New table for CT scanner allows examination of large animals at Veterinary Teaching Hospital
You can lead a horse to water, but you can’t get one easily into a CT scanner.
Until recently, clinicians at the Veterinary Teaching Hospital in the Virginia-Maryland College of Veterinary Medicine couldn’t use CT, or computed tomography, for large animals. But the recent purchase of an $85,000 table for large animals that can be wheeled to the CT scanner now allows for that option, particularly useful for studying conditions inside the heads of equine animals.
“We commonly use the CT scanner for imaging dogs and cats,” said Gregory Daniel, professor of radiology in the Department of Small Animal Clinical Sciences. “The current CT scanner works great for small animals, but most scanners have a 450-pound table limit. For most people and certainly for all small animals, that is sufficient. But if you've got a 1,000-pound patient, then a traditional CT scanner cannot accommodate that weight.”
Now, a horse or other large animal can be anesthetized, laid upon the table, and rolled to the CT scanner.
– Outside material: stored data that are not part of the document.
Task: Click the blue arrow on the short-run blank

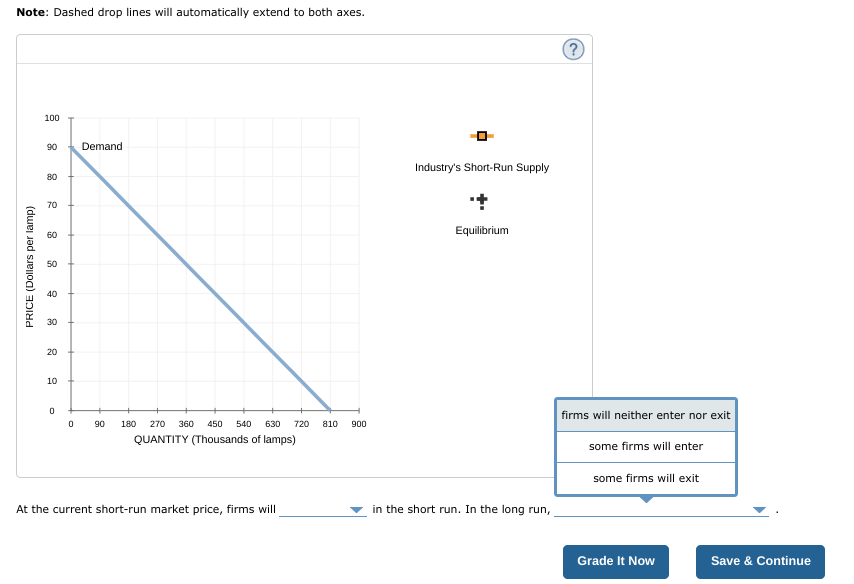Action: pos(356,509)
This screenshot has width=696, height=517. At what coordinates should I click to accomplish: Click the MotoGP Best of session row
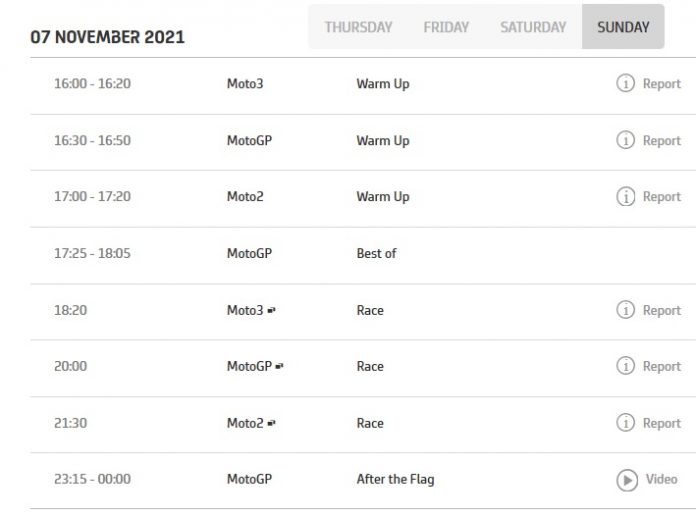[x=376, y=254]
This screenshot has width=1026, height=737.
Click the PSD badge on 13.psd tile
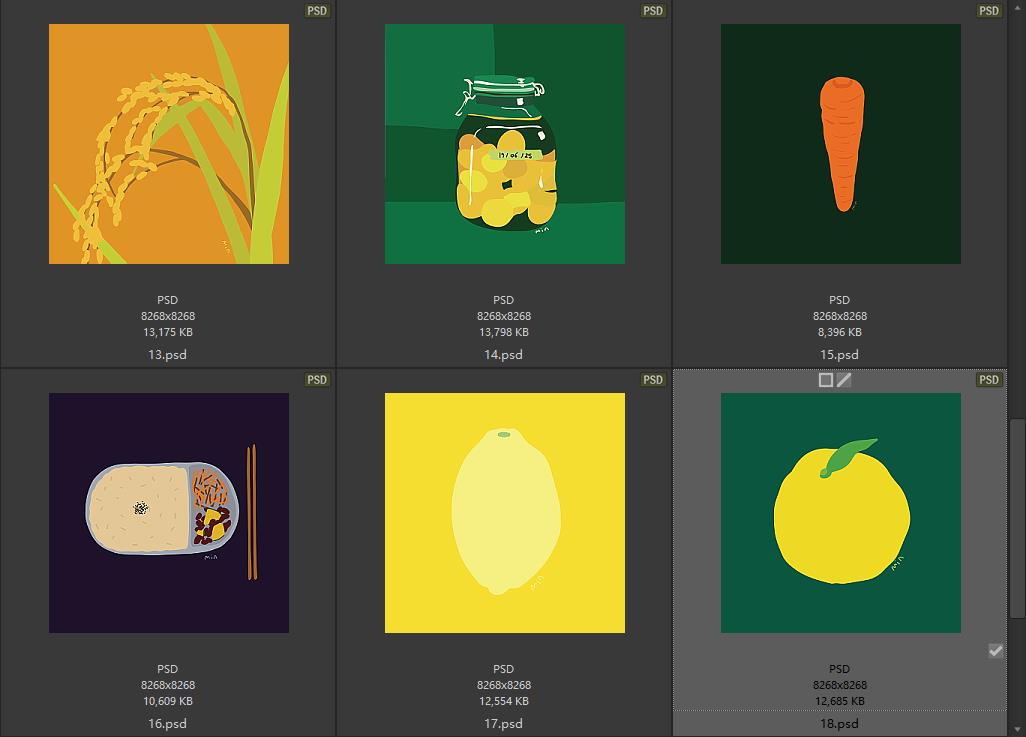[317, 10]

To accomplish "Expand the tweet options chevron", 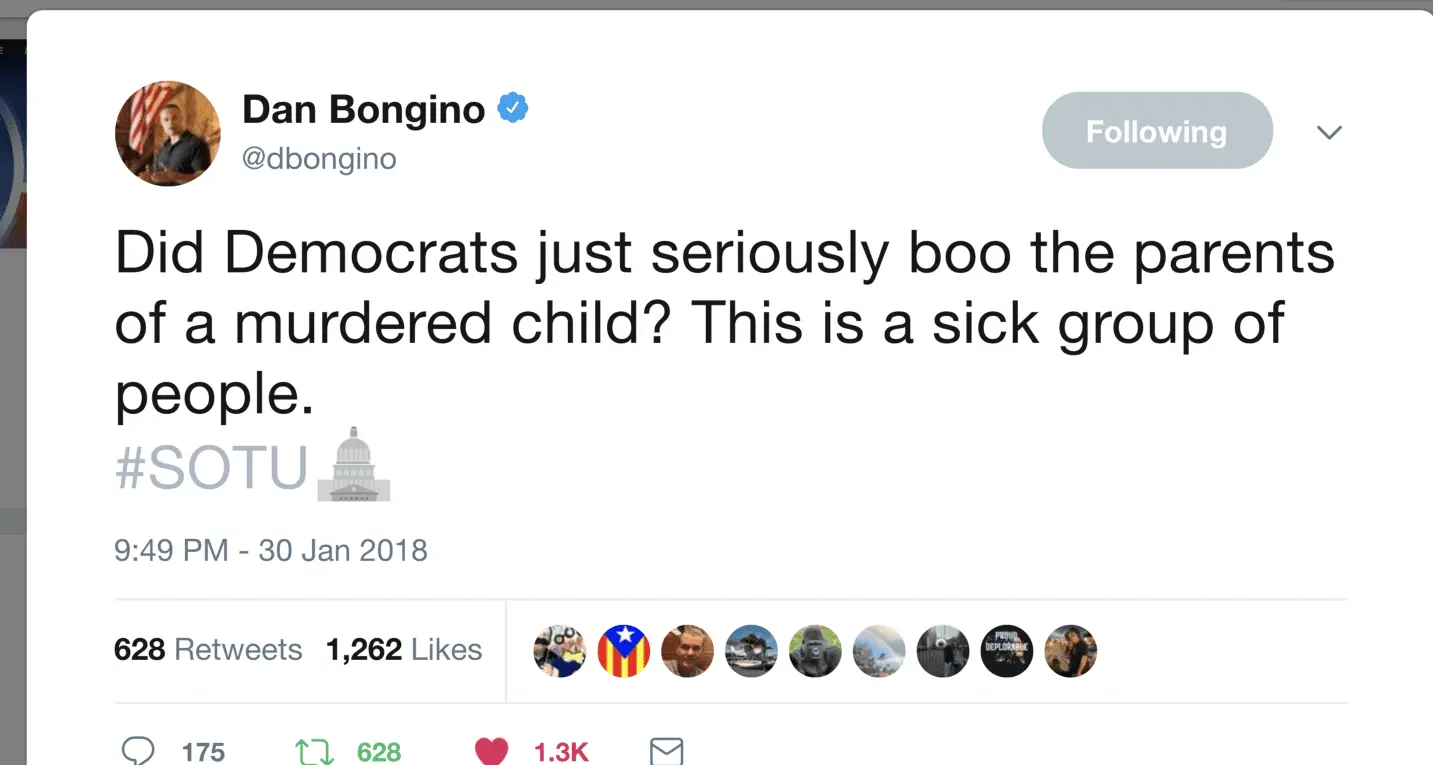I will tap(1328, 132).
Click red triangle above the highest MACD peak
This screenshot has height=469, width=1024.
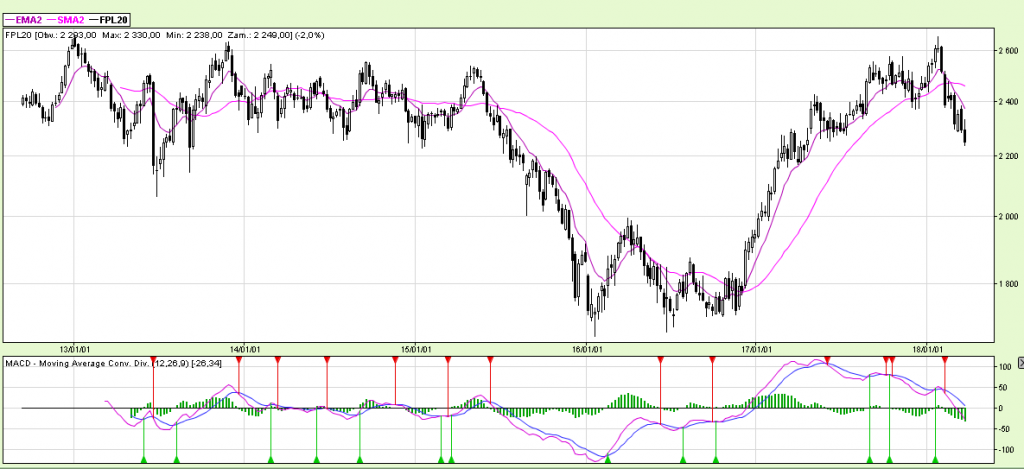[828, 359]
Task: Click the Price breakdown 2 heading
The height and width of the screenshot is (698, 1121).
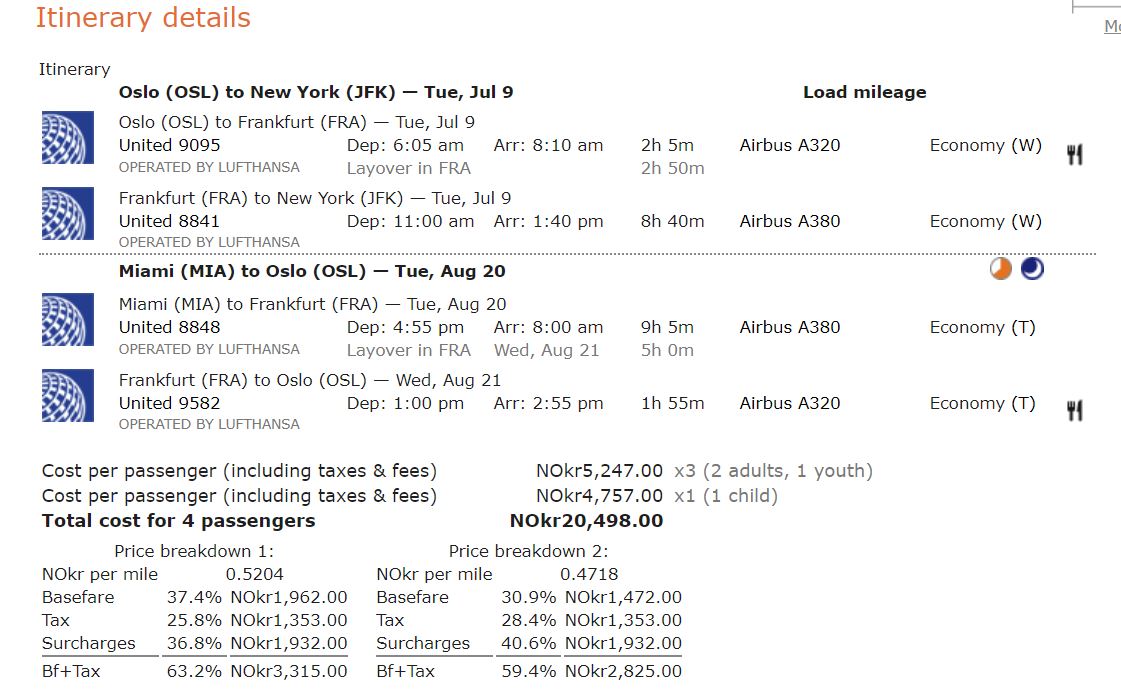Action: tap(528, 551)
The table is electronically synced with the scanner, allowing it to capture slice-by-slice imagery of a large animal’s skull, teeth, and cranial cavities, providing much more detail than X-ray radiographs can reveal.
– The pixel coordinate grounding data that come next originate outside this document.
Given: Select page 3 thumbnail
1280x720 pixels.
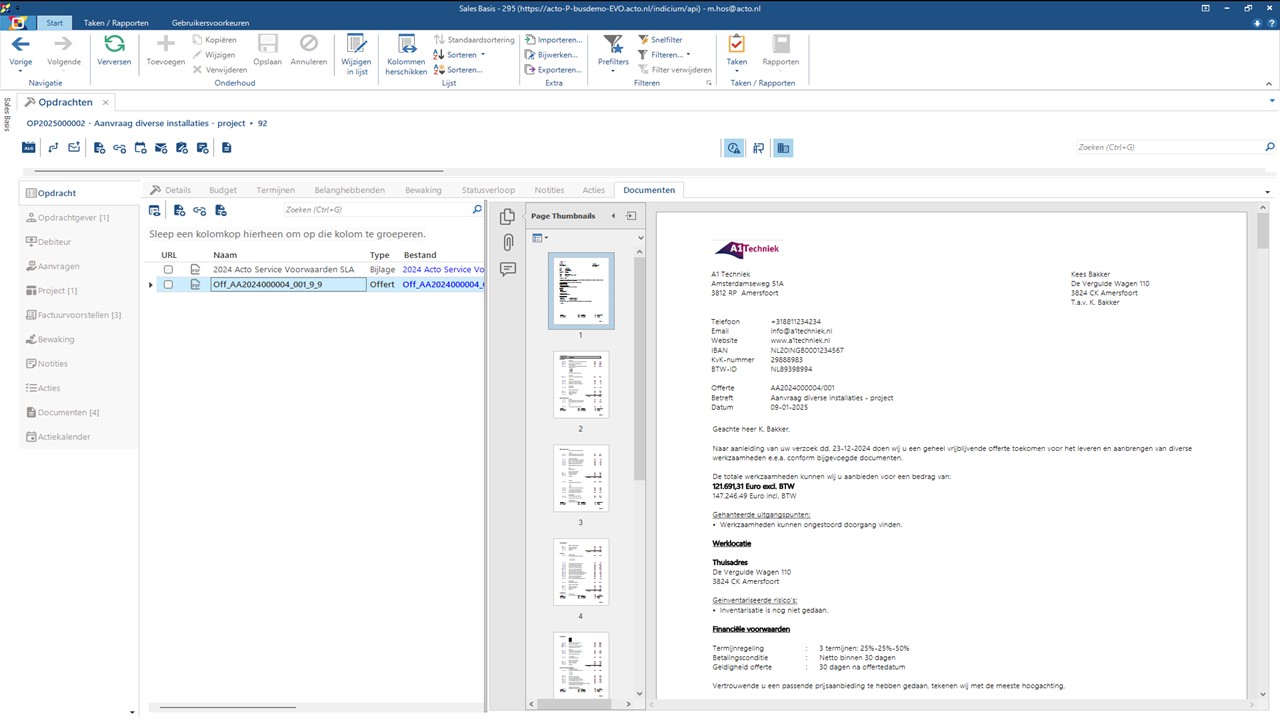Looking at the screenshot, I should pyautogui.click(x=580, y=478).
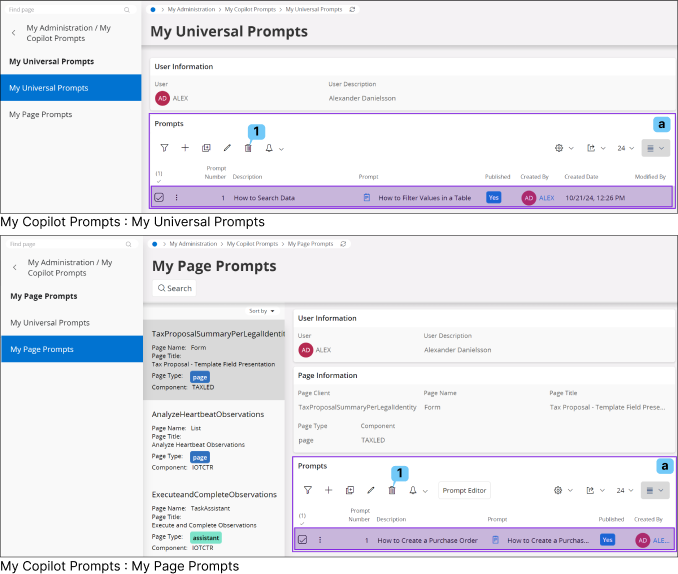This screenshot has width=678, height=574.
Task: Open the 24 page-size dropdown in Page Prompts toolbar
Action: [x=624, y=490]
“When you look at the radiograph of a horse skull, it’s is a two-dimensional image of a three-dimensional object,” Daniel said. “A radiograph is composed of shadows from multiple overlying structures, superimposed over each other. When you’ve got a complex anatomy with a lot of overlying bones and cavities, a radiograph can be challenging to interpret.”
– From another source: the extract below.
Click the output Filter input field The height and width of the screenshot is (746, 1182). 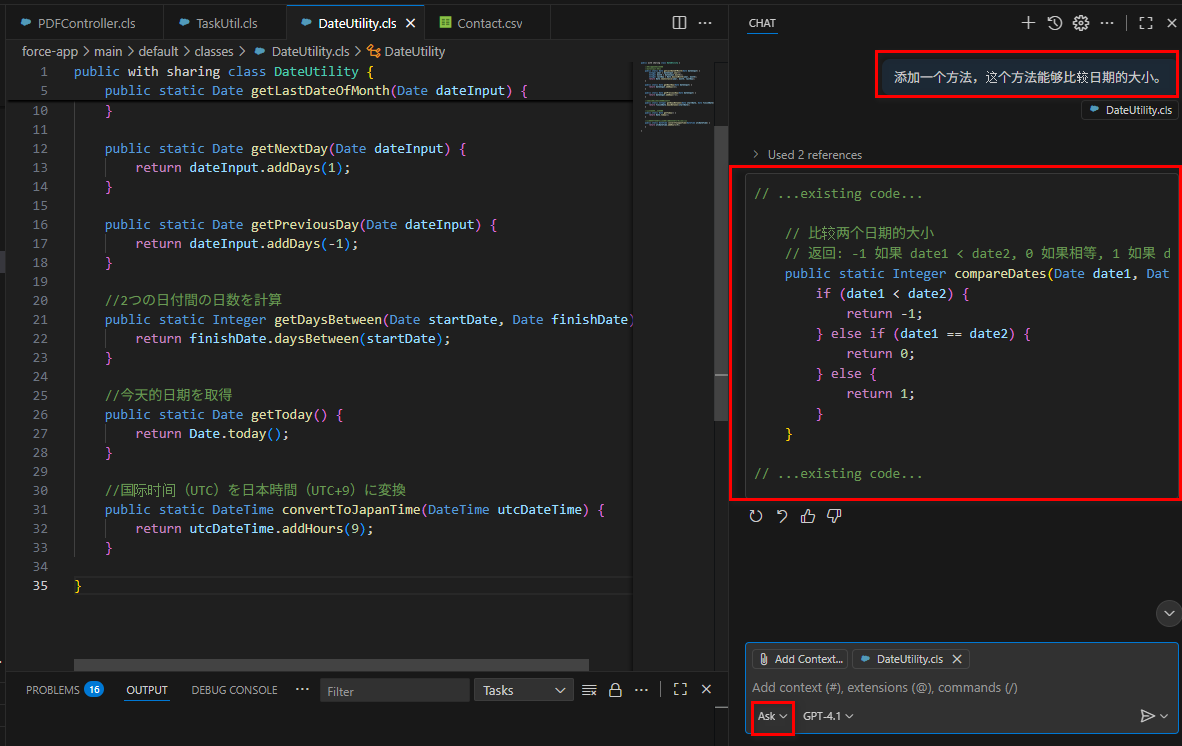395,691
Radiographs work fine for most problems involving teeth or the more outward bone structure, but become more difficult to rely on when issues extend into the nose or other interior parts of a horse’s face and head.
“We do a lot of evaluation of teeth and nasal passages, that's fairly common in horses,” Daniel said. “With traditional radiographs, it's difficult to be precise in the diagnosis. But with CT, we can we can see the structures with far more clarity. And it allows us to be more specific and accurate in determining the underlying cause of a condition.”
The Veterinary Teaching Hospital in Blacksburg will be the only veterinary hospital offering the capability to employ CT scans for large animals in a radius extending roughly 240 miles, to as far away as North Carolina State University’s veterinary college in Raleigh and to the Marion duPont Scott Equine Medical Center (EMC) in Leesburg, where there is a CT scanner that allows equine animals to stand during the exam.
“We have referred some of these cases to the EMC because we needed the additional information and that was the best thing for the patient,” said Chris Byron, head of the Department of Large Animal Clinical Sciences. “If they're coming from southern Virginia or North Carolina to us, it's a big ask to send them another 3 1/2 to four hours north. So for our region, for Southwest Virginia and into West Virginia, it’s certainly a big, big step up in capabilities.”
Byron and Daniel both describe the acquisition of the CT scanner table for large animals as a “game-changer.” Combined with MRI technology that does well with ligaments and cartilage of large animals’ legs and feet, plus existing radiograph and ultrasound abilities, veterinary clinicians can cover much more of a large animal’s body in examinations.
“Radiographs underestimate the extent of the disease,” Daniel said. “But the CT scanner can greatly improve our ability to diagnose diseases of the head and nasal passages.”